[Material for this task]
○ ○ ○ ○

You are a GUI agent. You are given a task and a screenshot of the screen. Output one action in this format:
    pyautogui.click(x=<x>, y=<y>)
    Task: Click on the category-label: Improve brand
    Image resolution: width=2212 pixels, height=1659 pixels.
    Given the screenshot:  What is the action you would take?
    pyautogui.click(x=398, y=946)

○ ○ ○ ○

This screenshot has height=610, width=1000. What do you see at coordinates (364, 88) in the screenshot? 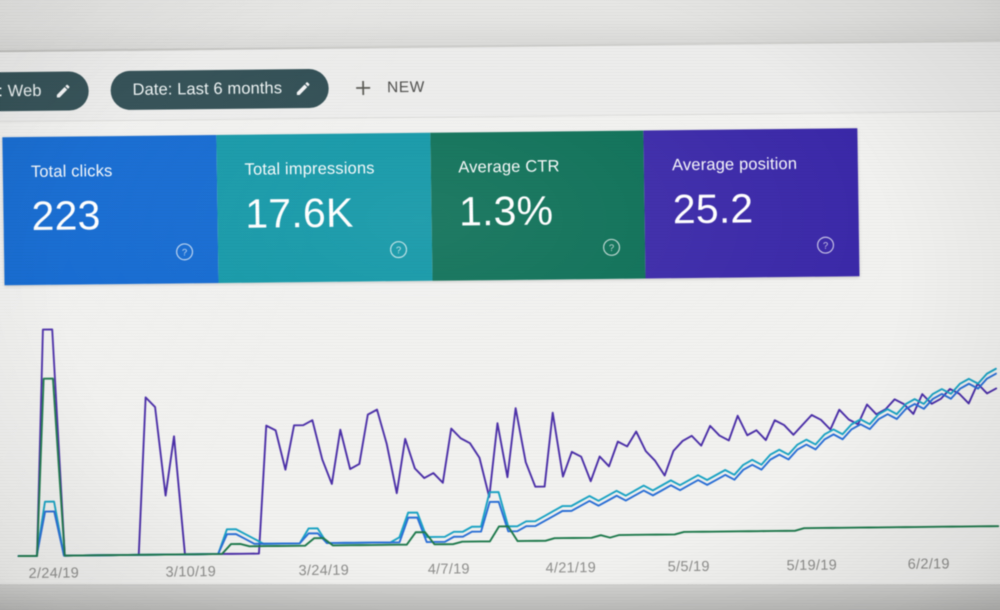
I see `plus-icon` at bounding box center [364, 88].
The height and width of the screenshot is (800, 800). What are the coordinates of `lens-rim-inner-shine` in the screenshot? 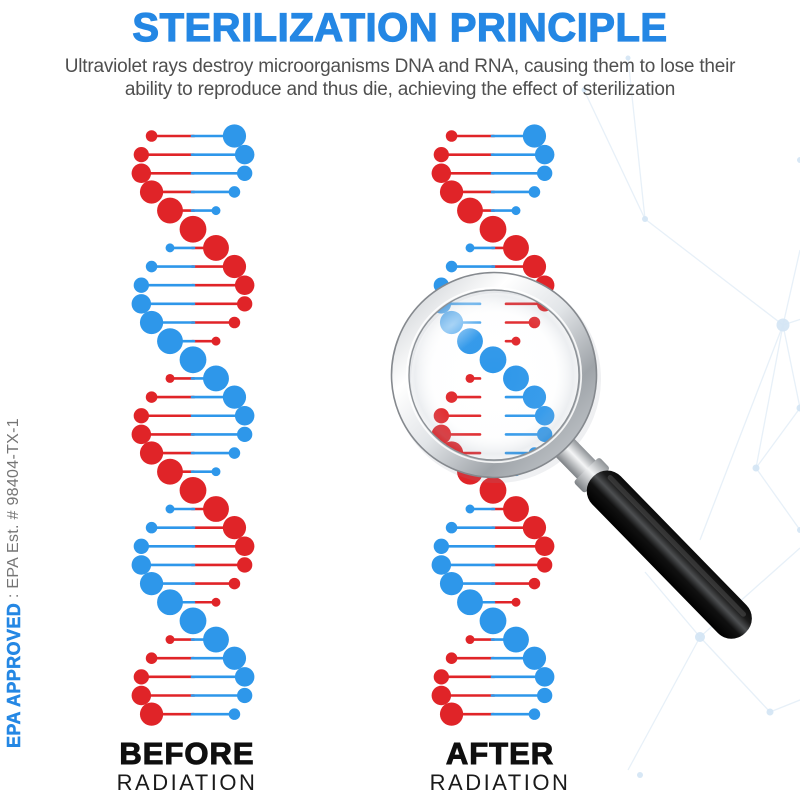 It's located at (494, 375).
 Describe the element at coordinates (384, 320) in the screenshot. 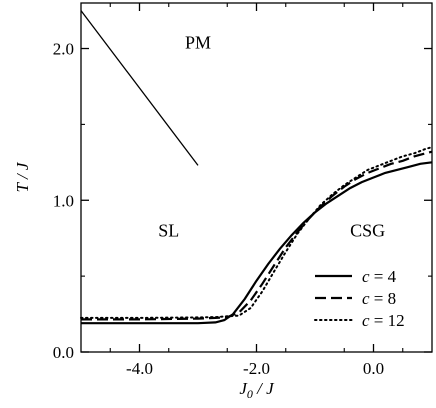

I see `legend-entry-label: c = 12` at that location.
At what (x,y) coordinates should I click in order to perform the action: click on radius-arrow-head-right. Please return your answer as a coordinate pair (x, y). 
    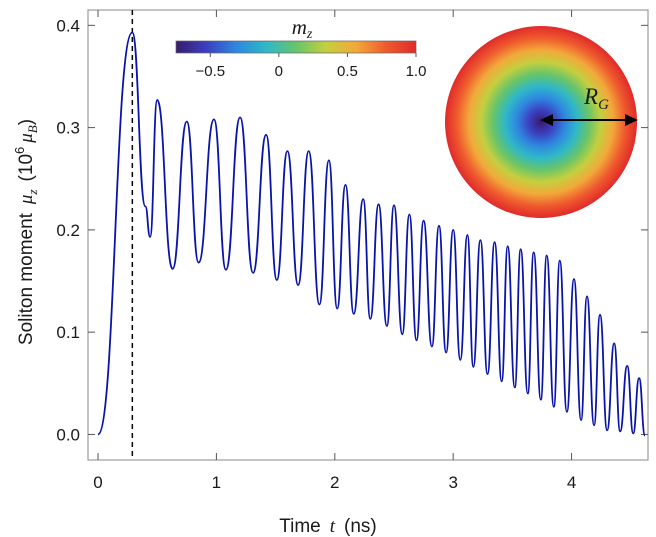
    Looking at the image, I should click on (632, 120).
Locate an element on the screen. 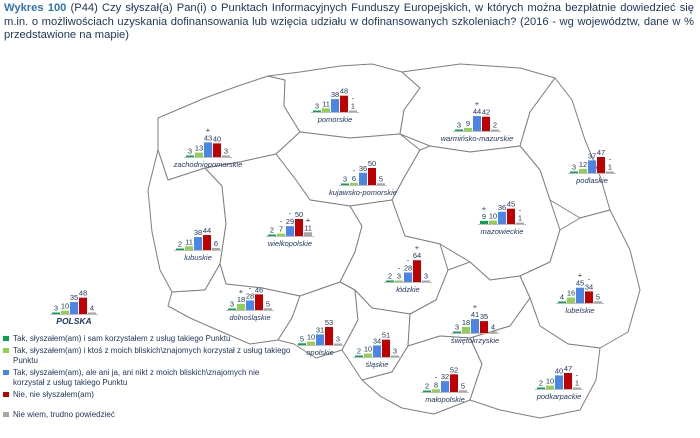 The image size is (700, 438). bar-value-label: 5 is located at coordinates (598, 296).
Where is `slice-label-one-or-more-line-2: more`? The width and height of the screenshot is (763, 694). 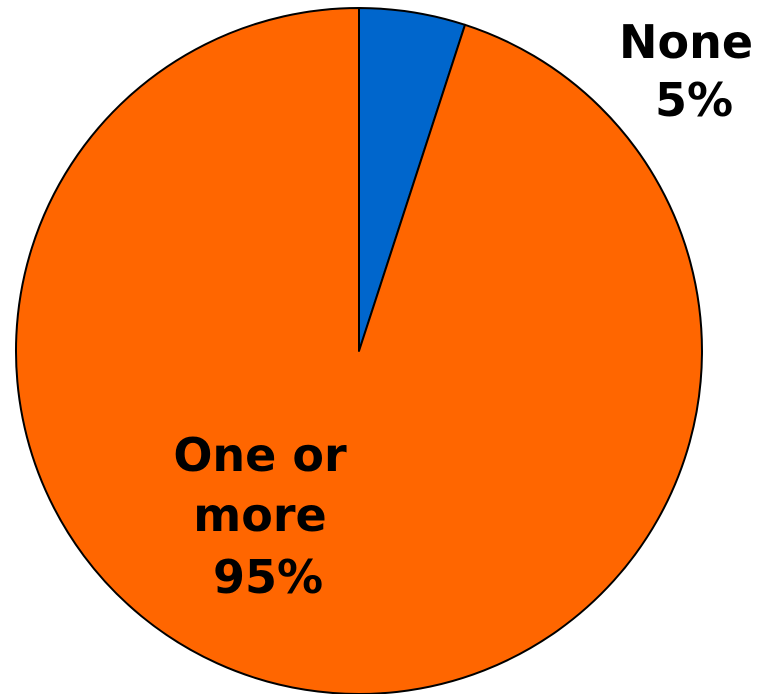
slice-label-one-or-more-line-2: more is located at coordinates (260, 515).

○ ○ ○ ○

[How to complete this task] Please write the lines from the one containing "You are a GUI" up to and including the one containing "pyautogui.click(x=398, y=946)" as a JSON list of strings, one string per line, leaving out any blank lines.

[Answer space]
[
  "You are a GUI agent. You are given a task and a screenshot of the screen. Output one action in this format:",
  "    pyautogui.click(x=<x>, y=<y>)",
  "    Task: Click on the category-label: Improve brand",
  "    Image resolution: width=2212 pixels, height=1659 pixels.",
  "    Given the screenshot:  What is the action you would take?",
  "    pyautogui.click(x=398, y=946)"
]